Russian disinformation targets German election campaign, says think-tank
Published by Global Banking & Finance Review®
Posted on January 20, 2025
3 min readLast updated: January 27, 2026

Published by Global Banking & Finance Review®
Posted on January 20, 2025
3 min readLast updated: January 27, 2026

A Russian disinformation campaign seeks to influence German elections by supporting AfD and undermining other parties, according to CeMAS.
By Sarah Marsh
BERLIN (Reuters) - A Russian disinformation campaign is seeking to boost the far-right Alternative for Germany (AfD), undermine mainstream German parties and sow worries about the economy ahead of the country's Feb. 23 election, a think-tank has found.
German think-tank CeMAS said it had tracked down hundreds of German-language posts on social media platform X over the past month exhibiting what it said were typical patterns of Russia's Doppelgaenger disinformation campaign against the West that German, U.S. and French authorities have previously denounced.
The campaign, created after Russia's 2022 invasion of Ukraine to undermine Western support for Kyiv, spreads links to falsified Western news outlets sharing false information, according to a German foreign ministry report published last June.
Russia has consistently denied involvement in disinformation campaigns against the West.
In recent weeks, the German posts on X have blamed the Greens party for Germany's economic woes, lambasted Chancellor Olaf Scholz for his support of Ukraine, cast the conservatives as untrustworthy but spoken in favour of the AfD, CeMAS said.
The posts it tracked have shared links to falsified German news websites or to articles on authentic ones supporting their narrative, or simply images. Amplified by networks of fake accounts, they have received over 2.8 million views, CeMAS said.
The report comes a month ahead of the election which Germany's main opposition conservatives are expected to win. However the strength of the AfD, polling in second place, could make the arithmetic of forming a coalition - and governance in general - more difficult if it can swing a blocking minority.
MUSK FACTOR
In December the anti-immigration AfD won the endorsement of X owner Elon Musk, who this month also hosted a live chat with the party's chancellor candidate Alice Weidel on his platform.
A survey published on Saturday by pollster INSA put the conservatives on 29% and the AfD on 21% - twice what it achieved in the 2021 election. Scholz's Social Democrats were trailing in third place on 16% and the Greens on 13%.
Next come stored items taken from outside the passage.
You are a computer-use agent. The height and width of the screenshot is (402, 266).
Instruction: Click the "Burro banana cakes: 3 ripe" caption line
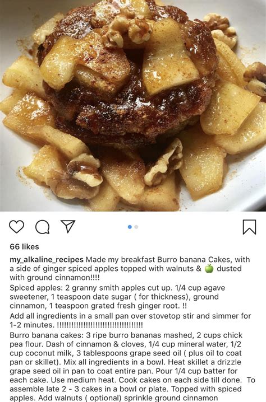(x=126, y=335)
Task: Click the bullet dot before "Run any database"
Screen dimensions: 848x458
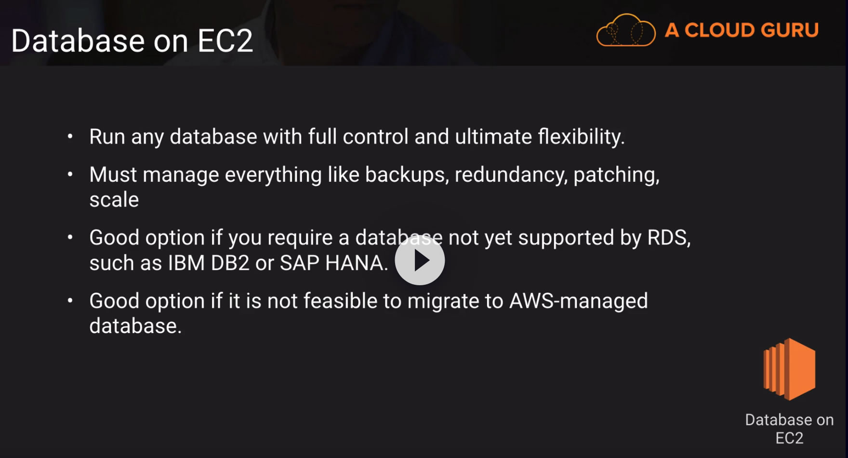Action: [x=70, y=137]
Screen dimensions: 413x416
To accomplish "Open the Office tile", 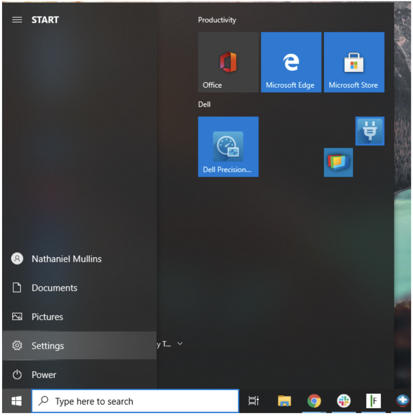I will click(228, 63).
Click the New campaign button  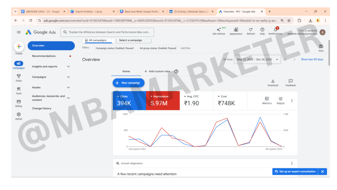tap(128, 83)
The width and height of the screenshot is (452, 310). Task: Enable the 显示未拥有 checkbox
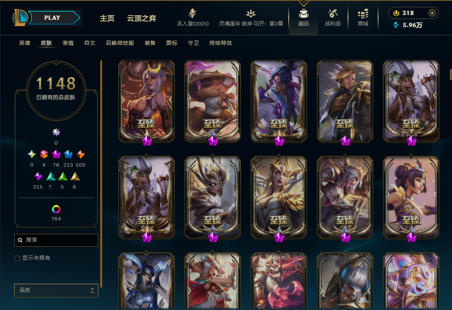pos(17,258)
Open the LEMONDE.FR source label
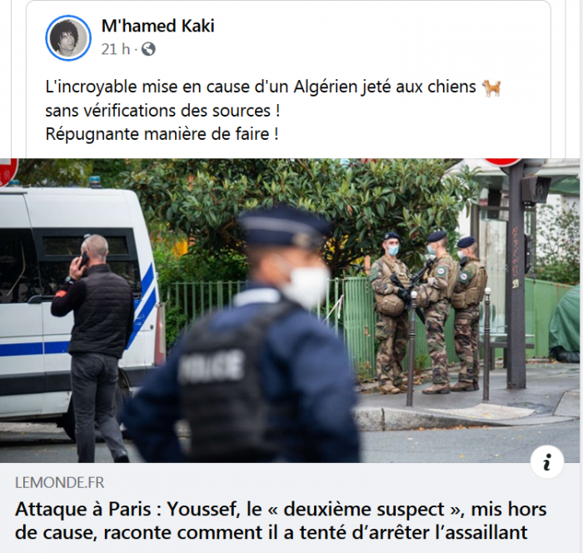Viewport: 583px width, 553px height. 59,483
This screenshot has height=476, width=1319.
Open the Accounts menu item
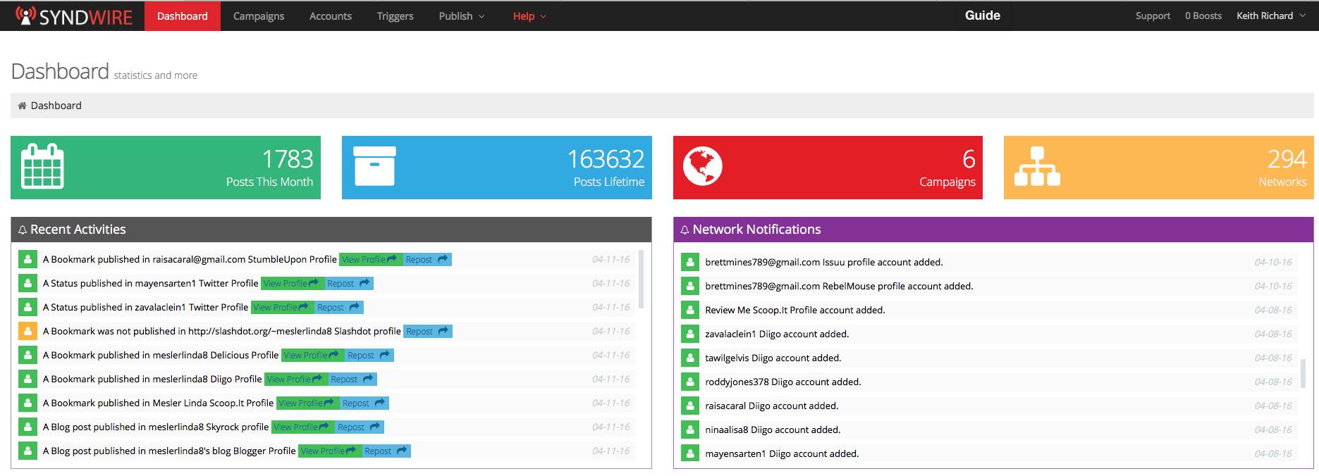coord(330,16)
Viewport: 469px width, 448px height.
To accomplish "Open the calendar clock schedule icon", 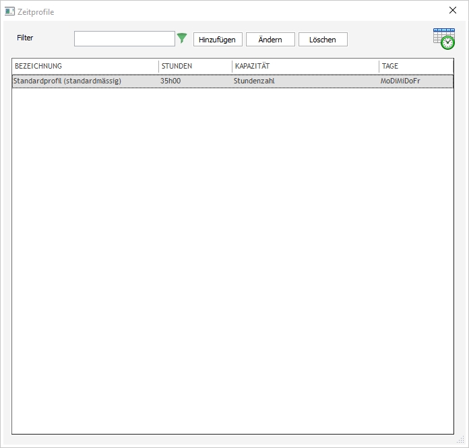I will click(443, 39).
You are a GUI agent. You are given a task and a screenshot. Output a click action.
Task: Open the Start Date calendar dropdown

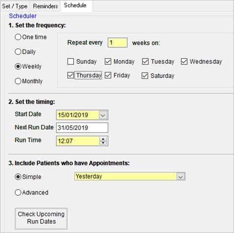pyautogui.click(x=103, y=115)
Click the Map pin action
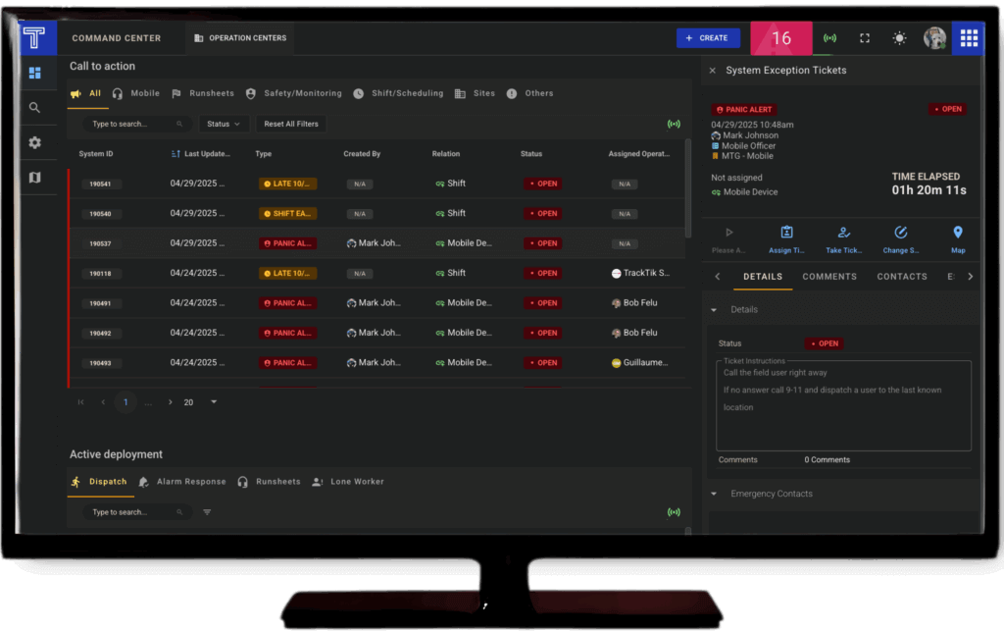1004x631 pixels. point(957,239)
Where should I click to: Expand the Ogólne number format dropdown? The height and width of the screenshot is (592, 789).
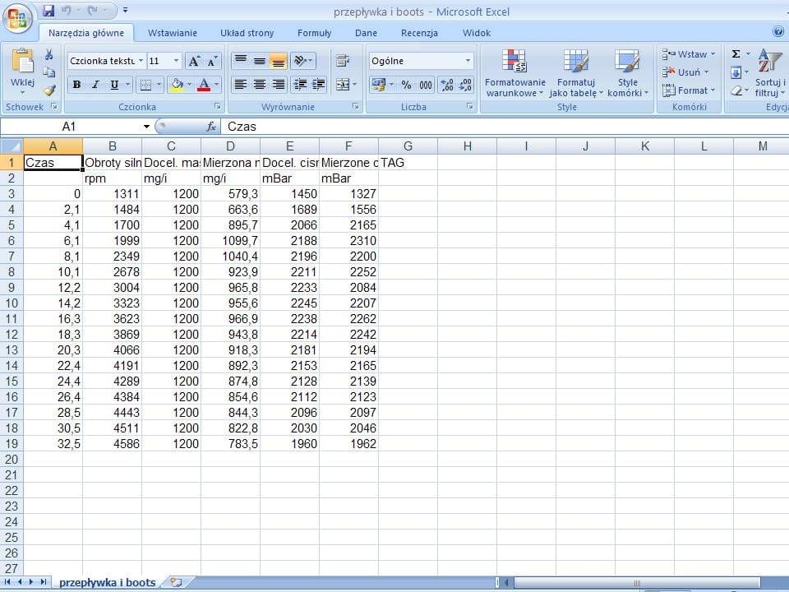tap(468, 61)
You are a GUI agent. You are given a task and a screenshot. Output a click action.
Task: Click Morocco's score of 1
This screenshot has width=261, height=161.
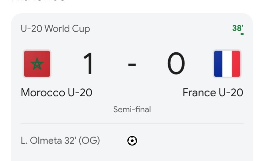[x=88, y=64]
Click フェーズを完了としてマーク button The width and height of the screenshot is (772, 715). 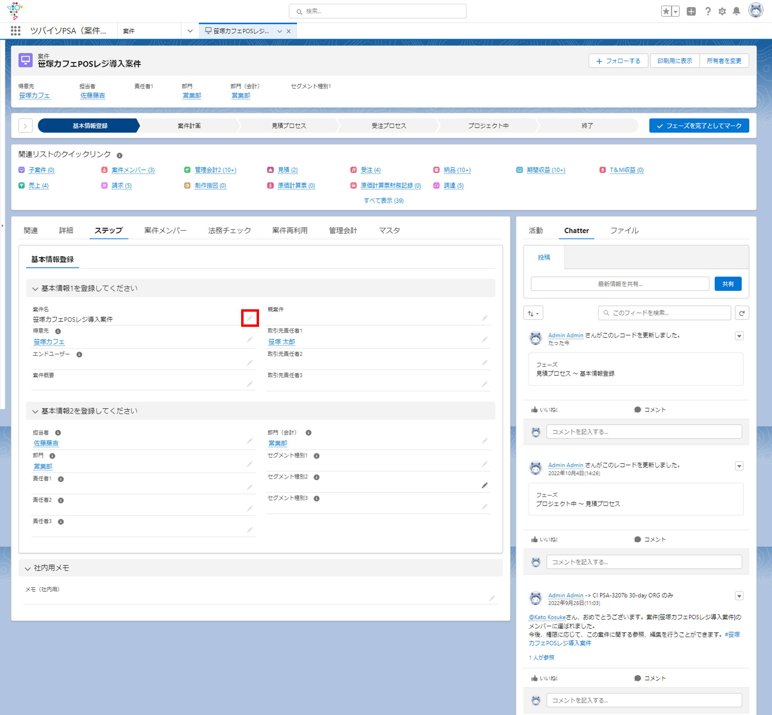coord(699,126)
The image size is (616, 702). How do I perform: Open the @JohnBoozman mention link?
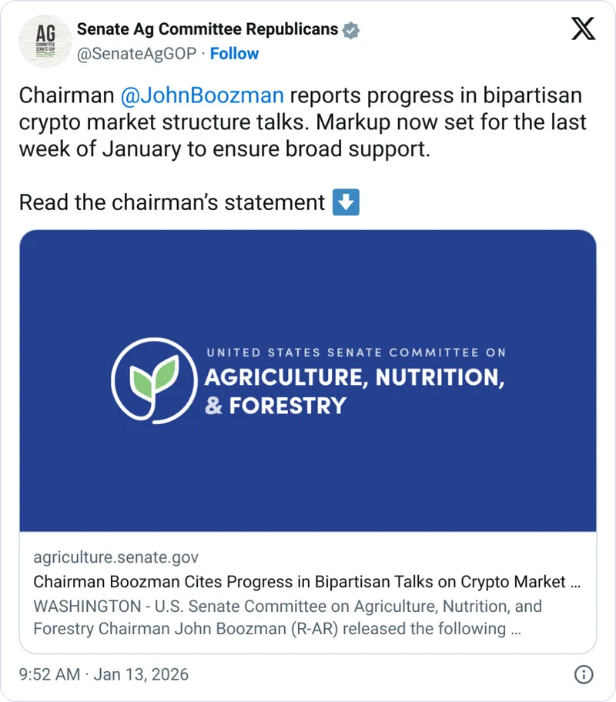coord(203,96)
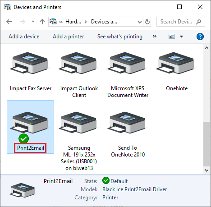211x207 pixels.
Task: Select the Impact Fax Server printer icon
Action: 29,63
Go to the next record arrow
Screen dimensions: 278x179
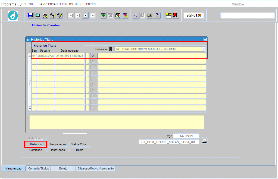85,15
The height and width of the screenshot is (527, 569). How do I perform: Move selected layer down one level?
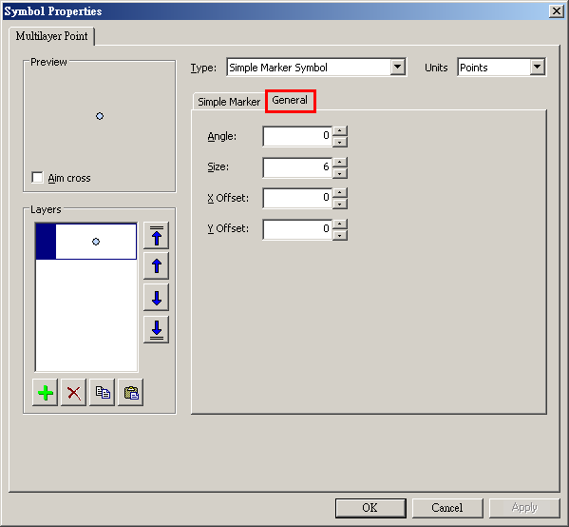click(156, 298)
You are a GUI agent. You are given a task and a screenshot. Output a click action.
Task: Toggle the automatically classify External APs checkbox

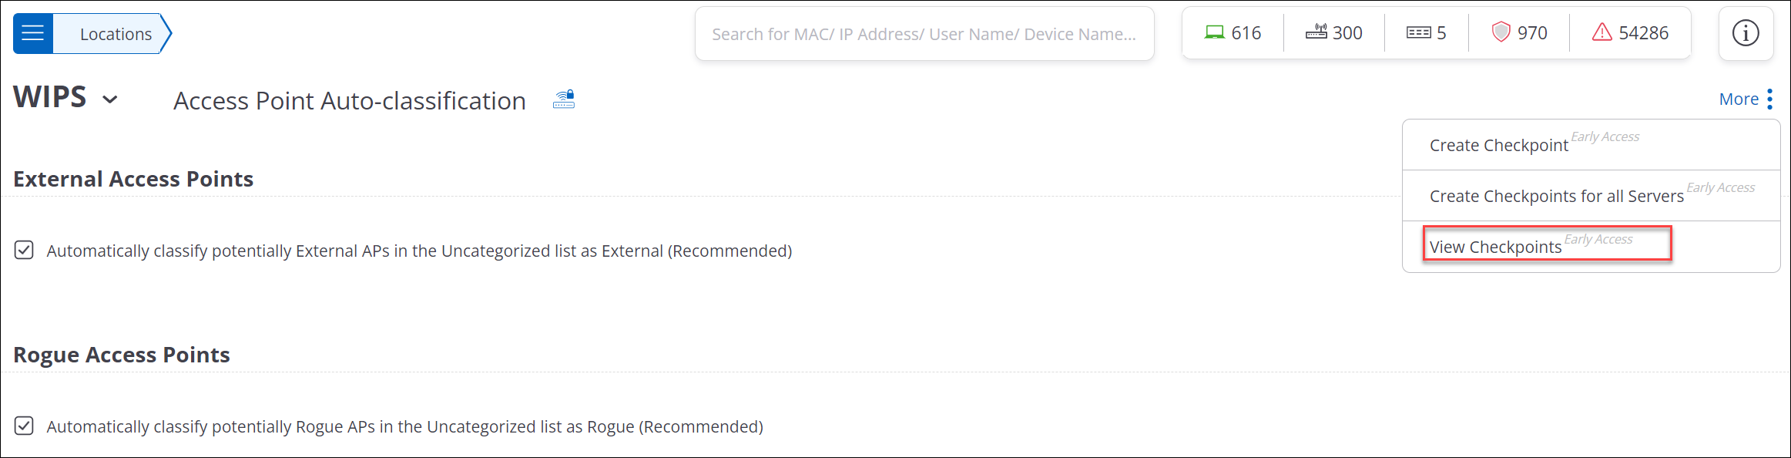pos(24,251)
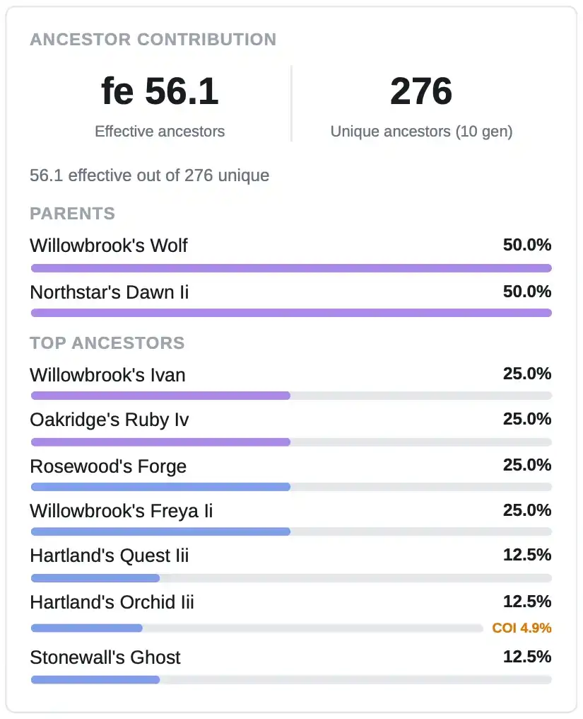
Task: Click Hartland's Orchid Iii progress bar
Action: pos(257,628)
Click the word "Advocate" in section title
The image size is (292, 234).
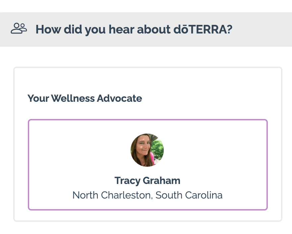pyautogui.click(x=119, y=98)
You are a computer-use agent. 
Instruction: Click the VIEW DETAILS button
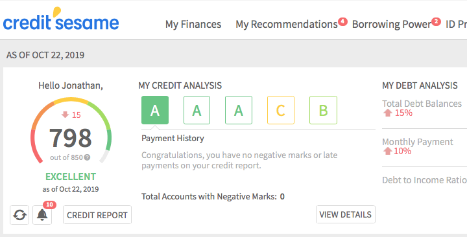pyautogui.click(x=346, y=214)
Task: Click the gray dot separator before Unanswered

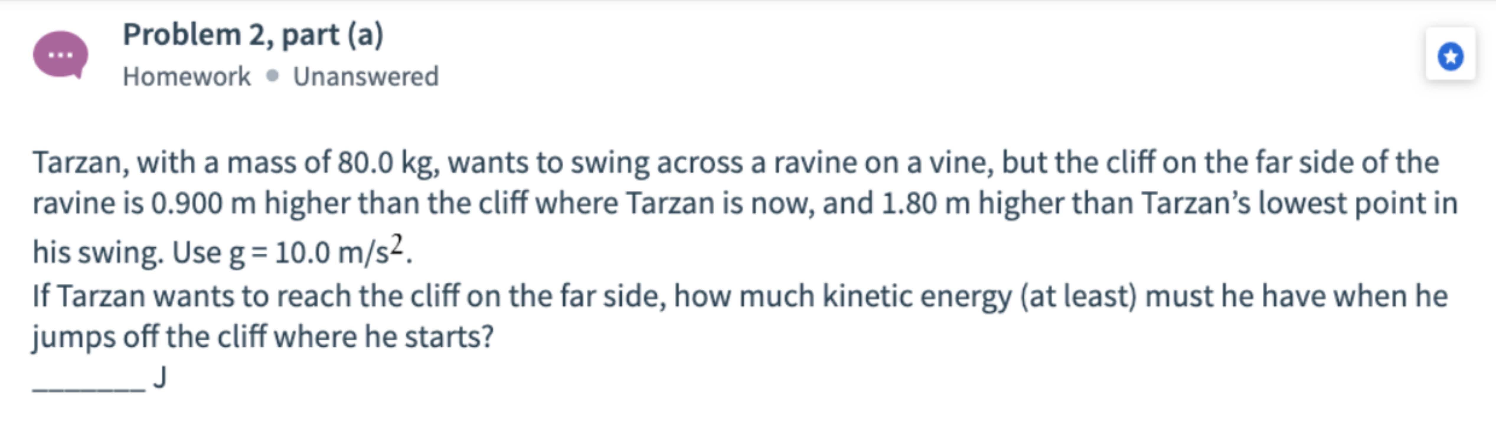Action: click(x=272, y=76)
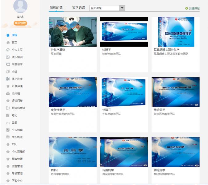Click the 线下培训 sidebar icon

point(8,57)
Germany's domestic intelligence agency (BfV) said in November it had set up a task force to head off any foreign state attempts to influence the federal election.
Germany is Ukraine's second biggest financial and military backer, seeking to help it fend off Russia's full-scale invasion that began nearly three years ago.
This has resulted in a sharp rise in "aggressive behaviour" by Moscow towards Germany and other Ukraine allies, the BfV said.
The U.S. Justice Department said last year that the Russian Doppelganger operation is orchestrated by the Russian government through a group of Russian marketing agencies.
(Reporting by Sarah Marsh; Editing by Friederike Heine and Gareth Jones)
The campaign aims to boost the far-right Alternative for Germany (AfD), undermine mainstream parties, and create economic worries ahead of the elections.
It has been spread through hundreds of German-language posts on social media, particularly on platform X, often linking to falsified news articles.
Germany's domestic intelligence agency (BfV) established a task force to counter foreign attempts to influence the federal election.
A recent survey indicated the conservatives at 29% and the AfD at 21%, which is double what the AfD achieved in the 2021 election.
Elon Musk endorsed the AfD and hosted a live chat with the party's chancellor candidate, Alice Weidel, on his platform X.